L’impatto del COVID-19 ha generato notevoli perdite, legate fra l’altro agli introiti degli ingressi, soprattutto su un certo tipo di economie legate all’arte e ai musei. Si temono ragionevolmente chiusure per alcune realtà e si effettuano licenziamenti in tronco in altri casi. Questo pone in luce quanto la comunicazione si rivolga anche a un pubblico di visitatori o potenziali visitatori; è per me difficile pensare a un radicale cambiamento in tempi brevi.
Tra le varie iniziative pensate dai musei italiani, dalla passeggiata con il direttore proposta sottoforma di video-pillole sui social network da Christian Greco, direttore del Museo Egizio di Torino, a Voci dal museo, myBrera e Appunti per una resistenza culturale, lanciati dalla Pinacoteca di Brera, esistono degli esempi “virtuosi” di comunicazione digitale ai tempi del Corona virus?
Le Gallerie degli Uffizi, seguitissime su Instagram, proprio in questo periodo, il 10 marzo, sono addirittura approdate su Facebook, con un seguito immediato di interesse e molte iniziative.
Gli esempi virtuosi ci sono senz’altro, anche per quanto riguarda la didattica; alcune attività invece sono piuttosto “improvvisate”.
Come cambia la relazione con le opere d’arte e la loro percezione attraverso la mediazione delle tecnologie e cosa cambia nell’esperienza di visita di uno spazio museale tra fisico e virtuale?
Inevitabile richiamare il saggio “L’opera d’arte nell’epoca della sua riproducibilità tecnica” (1936) di Walter Benjamin, ancora così attuale. Desacralizzazione, ritualità, estetizzazione sono termini in gioco su cui riflettere. Facendo considerazioni a carattere fenomenologico, le tecnologie mettono in atto comunque diversi rapporti con le opere e i sistemi espositivi, che vale la pena ricordare. Dalla costruzione di archivi digitali che prevedono differenti modalità di reperimento, alle possibilità di visione su dettagli ad altissima definizione, fino alla riproduzione degli spazi espositivi, con possibilità di simulazione di uno spostamento soggettivo. Se volessimo aprire anche un discorso sul rapporto con la fotografia e con la condivisione sui social delle immagini inizieremmo a nuotare in un mare magnum.

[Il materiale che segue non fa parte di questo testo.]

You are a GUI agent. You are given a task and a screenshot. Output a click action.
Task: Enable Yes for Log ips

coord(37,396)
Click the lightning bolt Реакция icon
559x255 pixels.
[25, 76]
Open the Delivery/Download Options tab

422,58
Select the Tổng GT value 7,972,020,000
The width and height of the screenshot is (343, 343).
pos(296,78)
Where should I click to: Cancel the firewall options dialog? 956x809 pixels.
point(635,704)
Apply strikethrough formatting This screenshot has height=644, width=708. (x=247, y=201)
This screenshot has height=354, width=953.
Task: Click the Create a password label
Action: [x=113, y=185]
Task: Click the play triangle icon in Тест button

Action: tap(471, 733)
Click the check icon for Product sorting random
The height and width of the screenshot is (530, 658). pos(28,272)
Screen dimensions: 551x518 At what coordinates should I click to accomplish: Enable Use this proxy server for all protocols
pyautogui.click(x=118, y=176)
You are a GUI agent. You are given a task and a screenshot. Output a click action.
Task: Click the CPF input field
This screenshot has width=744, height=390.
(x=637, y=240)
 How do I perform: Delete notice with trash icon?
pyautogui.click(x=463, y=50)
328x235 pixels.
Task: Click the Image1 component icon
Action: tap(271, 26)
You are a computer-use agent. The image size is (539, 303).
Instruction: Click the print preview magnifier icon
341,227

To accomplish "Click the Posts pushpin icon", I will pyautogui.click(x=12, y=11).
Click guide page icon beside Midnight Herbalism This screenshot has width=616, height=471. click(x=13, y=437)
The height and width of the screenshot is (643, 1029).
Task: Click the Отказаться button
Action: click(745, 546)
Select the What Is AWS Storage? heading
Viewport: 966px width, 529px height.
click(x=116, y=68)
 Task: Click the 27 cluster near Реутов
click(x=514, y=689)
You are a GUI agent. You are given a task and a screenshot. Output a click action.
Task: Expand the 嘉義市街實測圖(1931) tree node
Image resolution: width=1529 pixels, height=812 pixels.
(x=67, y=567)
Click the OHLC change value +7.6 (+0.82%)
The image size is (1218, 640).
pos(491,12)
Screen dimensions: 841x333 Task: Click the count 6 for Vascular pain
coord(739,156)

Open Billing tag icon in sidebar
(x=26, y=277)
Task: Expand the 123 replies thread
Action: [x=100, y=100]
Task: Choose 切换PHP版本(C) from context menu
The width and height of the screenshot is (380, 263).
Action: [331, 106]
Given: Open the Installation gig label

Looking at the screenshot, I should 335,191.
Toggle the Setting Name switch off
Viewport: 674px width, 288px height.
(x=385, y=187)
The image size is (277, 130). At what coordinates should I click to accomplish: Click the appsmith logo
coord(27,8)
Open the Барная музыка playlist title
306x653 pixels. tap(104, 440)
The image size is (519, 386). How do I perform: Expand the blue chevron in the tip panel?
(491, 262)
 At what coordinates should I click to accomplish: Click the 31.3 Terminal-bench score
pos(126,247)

Nel 2017 ha curato con I. Pezzini: Nella rete di Google. Il testo contiene due saggi (Corrain e Macauda; Polacci) attorno alla nascita di Google Art Project, il progetto lanciato a febbraio 2011 in collaborazione con 17 musei e considerato il primo grande intervento legato alla digitalizzazione artistica. Perché questo progetto ha segnato un passo decisivo nel campo della digitalizzazione culturale?
Intanto ricordiamo che è un soggetto privato con enormi capitali a farsi promotore di questa iniziativa, stabilendo partnership con varie istituzioni. Ricordiamo, inoltre, che il progetto inizialmente si lega alla modalità di rappresentazione Street View, che varca sempre nuove frontiere, fra cui quella dell’esposizione museale. Ciò vuol dire che si va ad agire sulla dimensione della rappresentazione dello spazio, ad altezza persona e non solo su quella della costruzione di archivi digitali variamente strutturati e consultabili. A questo si affianca la microscope view, che gioca sull’altissima definizione, ma delle due dinamiche personalmente ritengo che la prima abbia prodotto una novità e un impulso maggiori.
Dal suo punto di vista, che passi sono stati fatti in questa direzione, dalla nascita di Google Art Project a oggi, in termini di alfabetizzazione tecnologica nella percezione e nella fruizione dell’universo culturale da parte del pubblico? Siamo pronti ad accontentarci di osservare Van Gogh – seppur con la possibilità di cogliere tutto lo spessore della sua pennellata – dalla nostra camera da letto, sullo schermo del nostro telefono, rinunciando all’esperienza “fisica”?
In una sola battuta: di osservarlo on line non ci accontentiamo, forse di fotografarlo e condividerlo sì.